→ Passage given
Whatever the cause, you can't drive the bullet out with any assurance of safety, unless you can open the cylinder. If you are absolutely positive that there is no un-burned powder in the chamber, and you could get it to close and lock, you might be able to drive the bullet back into the cylinder, clear of the forcing cone. 

If you can't get the cylinder open by hand, the only option I know of would be to force it open with tools, which would probably need to be done by a pro, who could fix whatever he breaks. I think you probably need assistance from a gunsmith, unless you are willing to risk damage to your cylinder or forcing cone.


----------



## hillman (Jul 27, 2014)

Yeah, it was a squib. Probably no powder at all, just the primer pushing the bullet. A gunsmith can clear it without damaging the gun.


----------



## paredneck (Jul 4, 2016)

Taking it to a smithy today, will keep you updated, thanks.


----------



## RK3369 (Aug 12, 2013)

How does a "squid" with all those 6 or 8 tentacles and big long torpedo shaped body get lodged in the forcing cone of a Ruger Wheel gun???:mrgreen:


----------



## AZdave (Oct 23, 2015)

RK3369 said:


> How does a "squid" with all those 6 or 8 tentacles and big long torpedo shaped body get lodged in the forcing cone of a Ruger Wheel gun???:mrgreen:


I used to think people couldn't spell. But it's the auto spell check on the machines. Always re-read your posts.

It is that or paredneck likes sushi.:watching:


----------



## win231 (Aug 5, 2015)

→ Source data

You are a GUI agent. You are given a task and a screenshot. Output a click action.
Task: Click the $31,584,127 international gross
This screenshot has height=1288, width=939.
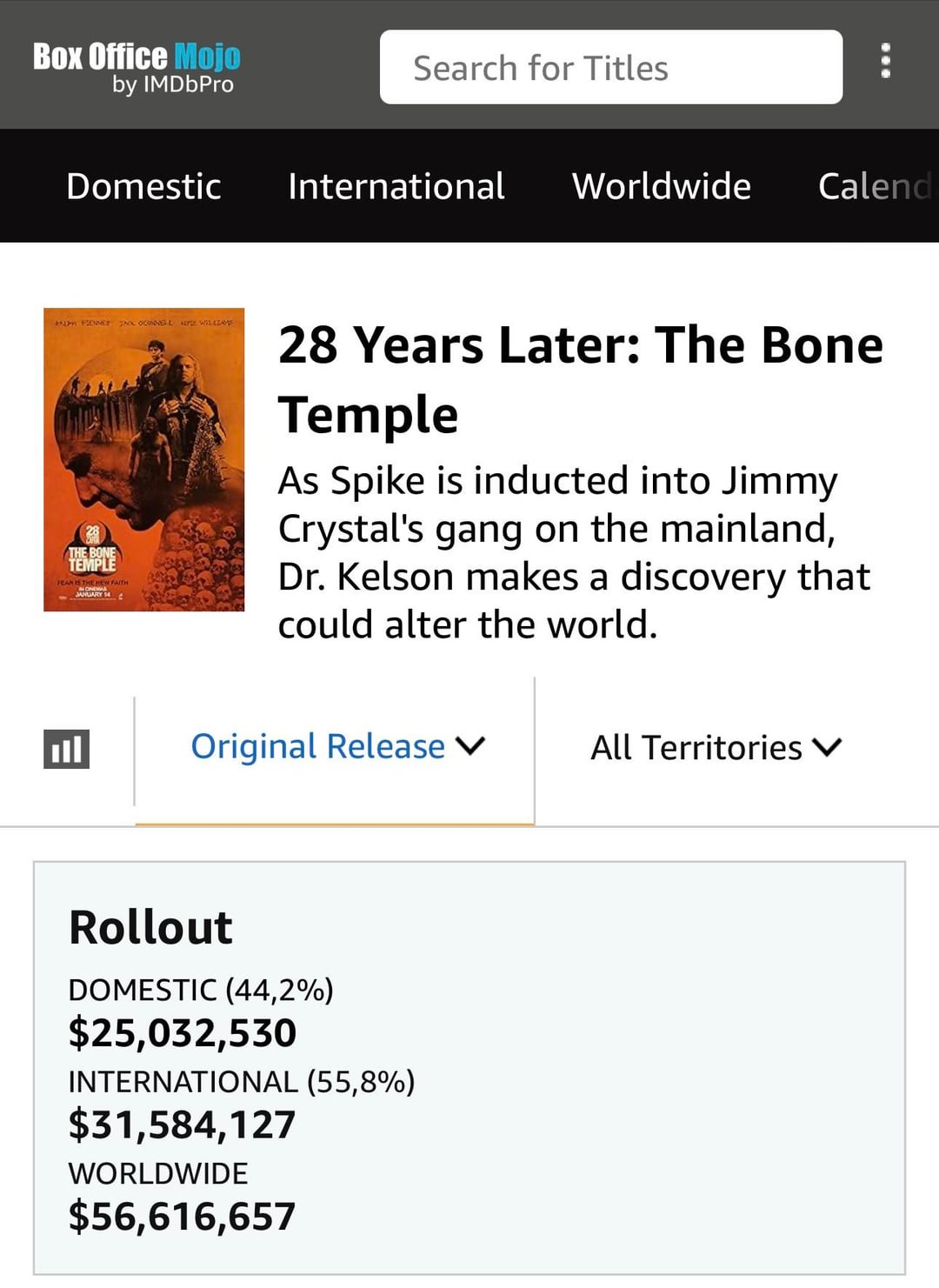(183, 1124)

→ What you will do
[A] Please condense the paragraph in the revolver thread that begins "If you can't get the cylinder open by hand" into a short bulleted list that keeps its main points.
[B] In the revolver thread, what does AZdave say is behind the misspellings he used to blame on people?
[C] Retype the revolver thread from "Whatever the cause, you" to "damaging the gun.".

→ Responses to the tasks
[A]
- If the cylinder won't open by hand, the only known option is to force it open with tools.
- That job would probably need a professional who could fix whatever gets broken.
- A gunsmith's help is likely needed, unless you are willing to risk damage to the cylinder or forcing cone.

[B] The auto spell check on the machines.

[C]
Whatever the cause, you can't drive the bullet out with any assurance of safety, unless you can open the cylinder. If you are absolutely positive that there is no un-burned powder in the chamber, and you could get it to close and lock, you might be able to drive the bullet back into the cylinder, clear of the forcing cone. 

If you can't get the cylinder open by hand, the only option I know of would be to force it open with tools, which would probably need to be done by a pro, who could fix whatever he breaks. I think you probably need assistance from a gunsmith, unless you are willing to risk damage to your cylinder or forcing cone.


----------



## hillman (Jul 27, 2014)

Yeah, it was a squib. Probably no powder at all, just the primer pushing the bullet. A gunsmith can clear it without damaging the gun.